Cross validation¶

Validation experiments are not used in model calibration. Instead the objective function is evaluated on validation data to see if the model can predict data it has not already seen. This can then be used as stopping criteria for the algorithm as we give a threshold for the closeness of the validation fits to simulations. This idea is common practice in machine learning and is used to prevent overfitting.

Cross validation is a new feature of pycotools3 but has been supported by COPASI for some years.
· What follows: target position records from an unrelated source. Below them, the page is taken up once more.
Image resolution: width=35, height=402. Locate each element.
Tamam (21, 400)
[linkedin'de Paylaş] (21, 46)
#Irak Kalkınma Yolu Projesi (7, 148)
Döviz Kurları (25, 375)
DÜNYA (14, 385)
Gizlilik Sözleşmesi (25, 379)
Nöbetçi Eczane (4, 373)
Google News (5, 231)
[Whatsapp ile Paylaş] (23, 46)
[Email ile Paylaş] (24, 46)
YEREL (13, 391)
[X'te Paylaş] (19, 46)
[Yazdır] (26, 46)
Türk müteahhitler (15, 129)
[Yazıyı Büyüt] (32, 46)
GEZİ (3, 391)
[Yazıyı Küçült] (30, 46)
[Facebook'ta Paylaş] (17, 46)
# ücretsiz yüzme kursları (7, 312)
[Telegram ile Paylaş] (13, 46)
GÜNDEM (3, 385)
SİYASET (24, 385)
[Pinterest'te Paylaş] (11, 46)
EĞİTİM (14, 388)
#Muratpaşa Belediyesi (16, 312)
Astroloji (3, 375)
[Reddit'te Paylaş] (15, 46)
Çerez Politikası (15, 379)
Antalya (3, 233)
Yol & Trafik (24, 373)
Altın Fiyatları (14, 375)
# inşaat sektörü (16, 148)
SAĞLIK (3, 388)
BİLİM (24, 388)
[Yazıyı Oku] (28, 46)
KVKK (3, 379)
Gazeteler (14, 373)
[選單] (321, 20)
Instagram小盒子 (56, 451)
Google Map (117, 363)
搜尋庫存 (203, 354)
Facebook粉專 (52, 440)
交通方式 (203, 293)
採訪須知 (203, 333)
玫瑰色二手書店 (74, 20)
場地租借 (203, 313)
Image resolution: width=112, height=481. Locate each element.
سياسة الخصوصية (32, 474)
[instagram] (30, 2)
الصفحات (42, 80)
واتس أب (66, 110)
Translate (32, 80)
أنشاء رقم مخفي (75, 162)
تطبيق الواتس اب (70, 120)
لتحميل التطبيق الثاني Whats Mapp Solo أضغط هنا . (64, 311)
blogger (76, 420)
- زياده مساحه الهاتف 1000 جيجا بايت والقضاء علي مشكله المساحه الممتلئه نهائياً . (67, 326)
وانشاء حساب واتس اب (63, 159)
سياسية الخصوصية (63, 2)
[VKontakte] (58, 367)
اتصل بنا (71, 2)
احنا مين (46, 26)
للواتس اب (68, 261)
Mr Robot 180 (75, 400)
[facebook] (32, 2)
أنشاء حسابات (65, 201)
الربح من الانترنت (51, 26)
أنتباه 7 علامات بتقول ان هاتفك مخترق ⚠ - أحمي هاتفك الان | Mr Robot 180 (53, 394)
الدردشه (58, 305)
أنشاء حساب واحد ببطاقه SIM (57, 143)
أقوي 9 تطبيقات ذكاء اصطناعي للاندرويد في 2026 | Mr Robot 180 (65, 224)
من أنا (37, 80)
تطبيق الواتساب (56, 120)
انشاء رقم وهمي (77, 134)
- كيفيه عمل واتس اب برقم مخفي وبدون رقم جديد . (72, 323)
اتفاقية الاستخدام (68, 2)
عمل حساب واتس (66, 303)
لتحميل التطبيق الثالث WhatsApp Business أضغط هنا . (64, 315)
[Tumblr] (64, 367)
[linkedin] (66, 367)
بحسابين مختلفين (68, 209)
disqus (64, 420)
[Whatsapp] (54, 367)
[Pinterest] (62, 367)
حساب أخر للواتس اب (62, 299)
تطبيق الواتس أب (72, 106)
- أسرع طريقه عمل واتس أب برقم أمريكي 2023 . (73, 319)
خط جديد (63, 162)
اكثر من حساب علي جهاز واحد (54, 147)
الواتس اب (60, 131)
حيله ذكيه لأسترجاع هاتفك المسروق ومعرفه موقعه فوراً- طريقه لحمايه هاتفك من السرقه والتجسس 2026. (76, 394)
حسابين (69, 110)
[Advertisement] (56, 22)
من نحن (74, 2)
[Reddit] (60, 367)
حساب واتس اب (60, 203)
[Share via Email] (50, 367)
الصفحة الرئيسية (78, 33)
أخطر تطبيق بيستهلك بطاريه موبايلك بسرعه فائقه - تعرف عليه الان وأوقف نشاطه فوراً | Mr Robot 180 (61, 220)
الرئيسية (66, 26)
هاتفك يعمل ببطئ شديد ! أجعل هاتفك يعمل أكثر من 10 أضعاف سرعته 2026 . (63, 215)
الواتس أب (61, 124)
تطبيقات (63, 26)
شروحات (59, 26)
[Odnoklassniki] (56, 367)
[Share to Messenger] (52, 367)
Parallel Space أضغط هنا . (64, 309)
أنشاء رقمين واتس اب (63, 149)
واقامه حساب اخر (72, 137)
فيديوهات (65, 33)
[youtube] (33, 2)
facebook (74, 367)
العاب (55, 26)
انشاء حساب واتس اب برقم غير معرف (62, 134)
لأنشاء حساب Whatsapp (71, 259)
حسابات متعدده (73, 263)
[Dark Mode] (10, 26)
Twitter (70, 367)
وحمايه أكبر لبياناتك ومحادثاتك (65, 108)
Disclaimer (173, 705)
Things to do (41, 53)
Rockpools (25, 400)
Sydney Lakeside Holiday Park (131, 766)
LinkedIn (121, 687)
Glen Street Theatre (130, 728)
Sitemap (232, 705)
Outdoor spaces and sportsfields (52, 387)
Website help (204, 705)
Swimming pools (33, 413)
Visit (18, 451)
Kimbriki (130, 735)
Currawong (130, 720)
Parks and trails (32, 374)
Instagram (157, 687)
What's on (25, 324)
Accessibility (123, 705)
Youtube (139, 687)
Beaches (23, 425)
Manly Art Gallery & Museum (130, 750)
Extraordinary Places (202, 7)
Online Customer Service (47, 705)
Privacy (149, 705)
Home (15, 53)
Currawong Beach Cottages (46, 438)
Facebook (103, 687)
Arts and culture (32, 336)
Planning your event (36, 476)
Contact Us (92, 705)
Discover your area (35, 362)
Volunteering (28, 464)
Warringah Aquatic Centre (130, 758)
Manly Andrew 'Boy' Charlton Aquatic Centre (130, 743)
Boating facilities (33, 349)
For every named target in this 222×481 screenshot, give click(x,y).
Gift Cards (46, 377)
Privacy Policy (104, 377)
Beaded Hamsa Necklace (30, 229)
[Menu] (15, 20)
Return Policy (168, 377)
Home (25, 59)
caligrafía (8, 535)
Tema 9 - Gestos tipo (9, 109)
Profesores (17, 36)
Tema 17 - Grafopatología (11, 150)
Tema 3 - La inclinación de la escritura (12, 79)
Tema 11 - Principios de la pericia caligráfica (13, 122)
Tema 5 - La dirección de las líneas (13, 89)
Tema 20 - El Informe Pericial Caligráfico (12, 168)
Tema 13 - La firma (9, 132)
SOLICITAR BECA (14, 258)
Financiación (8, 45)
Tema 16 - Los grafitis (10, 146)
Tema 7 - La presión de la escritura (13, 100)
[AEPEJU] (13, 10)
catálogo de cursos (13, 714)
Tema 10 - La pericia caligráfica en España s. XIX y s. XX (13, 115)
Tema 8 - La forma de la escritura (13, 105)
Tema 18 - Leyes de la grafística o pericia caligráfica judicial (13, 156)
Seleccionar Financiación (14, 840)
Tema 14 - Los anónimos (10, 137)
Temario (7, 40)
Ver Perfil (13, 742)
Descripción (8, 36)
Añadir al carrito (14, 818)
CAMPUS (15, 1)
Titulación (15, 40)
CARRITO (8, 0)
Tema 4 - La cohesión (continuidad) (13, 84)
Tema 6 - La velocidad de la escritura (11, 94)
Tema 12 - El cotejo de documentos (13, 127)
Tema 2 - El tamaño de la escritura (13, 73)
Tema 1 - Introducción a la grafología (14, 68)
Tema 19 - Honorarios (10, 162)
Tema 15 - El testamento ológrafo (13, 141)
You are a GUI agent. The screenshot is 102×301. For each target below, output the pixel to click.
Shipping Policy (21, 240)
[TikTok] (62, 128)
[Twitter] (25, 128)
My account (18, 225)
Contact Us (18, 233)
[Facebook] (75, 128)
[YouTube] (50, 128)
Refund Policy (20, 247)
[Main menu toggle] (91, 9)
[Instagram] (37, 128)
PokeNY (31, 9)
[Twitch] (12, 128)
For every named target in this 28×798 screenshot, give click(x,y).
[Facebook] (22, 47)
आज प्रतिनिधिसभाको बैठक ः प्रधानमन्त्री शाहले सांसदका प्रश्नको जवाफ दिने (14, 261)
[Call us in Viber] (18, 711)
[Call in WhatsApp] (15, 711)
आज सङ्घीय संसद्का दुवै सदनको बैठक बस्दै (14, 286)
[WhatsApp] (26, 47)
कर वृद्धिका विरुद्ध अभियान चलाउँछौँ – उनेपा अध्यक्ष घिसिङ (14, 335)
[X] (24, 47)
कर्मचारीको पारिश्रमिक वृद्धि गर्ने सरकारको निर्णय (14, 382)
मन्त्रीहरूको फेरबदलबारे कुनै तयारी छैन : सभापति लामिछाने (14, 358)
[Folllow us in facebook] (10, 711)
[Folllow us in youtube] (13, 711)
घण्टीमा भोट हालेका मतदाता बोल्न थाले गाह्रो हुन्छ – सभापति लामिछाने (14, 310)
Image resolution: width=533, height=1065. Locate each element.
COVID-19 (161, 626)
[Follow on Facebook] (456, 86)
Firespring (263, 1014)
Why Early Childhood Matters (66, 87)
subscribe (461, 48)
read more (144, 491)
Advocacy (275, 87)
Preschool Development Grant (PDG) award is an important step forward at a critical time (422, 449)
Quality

The idea is to rotate calibration and validation datasets until you have tried all the combinations.

Cross validation can help identify datasets which do and don’t fit well together. Here we create a model, simulate 3 datasets, make a data set up and use cross validation to infer the dataset that is made up.

# imports and create our antimony model string
from pycotools3 import model, tasks

working_directory = os.path.abspath('')
antimony_string =  '''
    model negative_feedback()
        // define compartments
        compartment cell = 1.0
        //define species
        var A in cell
        var B in cell
        //define some global parameter for use in reactions
        vAProd = 0.1
        kADeg  = 0.2
        kBProd = 0.3
        kBDeg  = 0.4
        //define initial conditions
        A      = 0
        B      = 0
        //define reactions
        AProd:  => A; cell*vAProd
        ADeg: A =>  ; cell*kADeg*A*B
        BProd:  => B; cell*kBProd*A
        BDeg: B =>  ; cell*kBDeg*B
    end
    '''

# Create string to where we want to copasi model to go
copasi_file = os.path.join(os.path.dirname(__file__), 'negative_fb.cps')
mod = model.loada(antimony_string, copasi_file )  # create the pycotools model

# create some filenames for experimental data
tc_fname1 = os.path.join(working_directory, 'timecourse1.txt')
tc_fname2 = os.path.join(working_directory, 'timecourse2.txt')
ss_fname1 = os.path.join(working_directory, 'steady_state1.txt')
ss_fname2 = os.path.join(working_directory, 'steady_state2.txt')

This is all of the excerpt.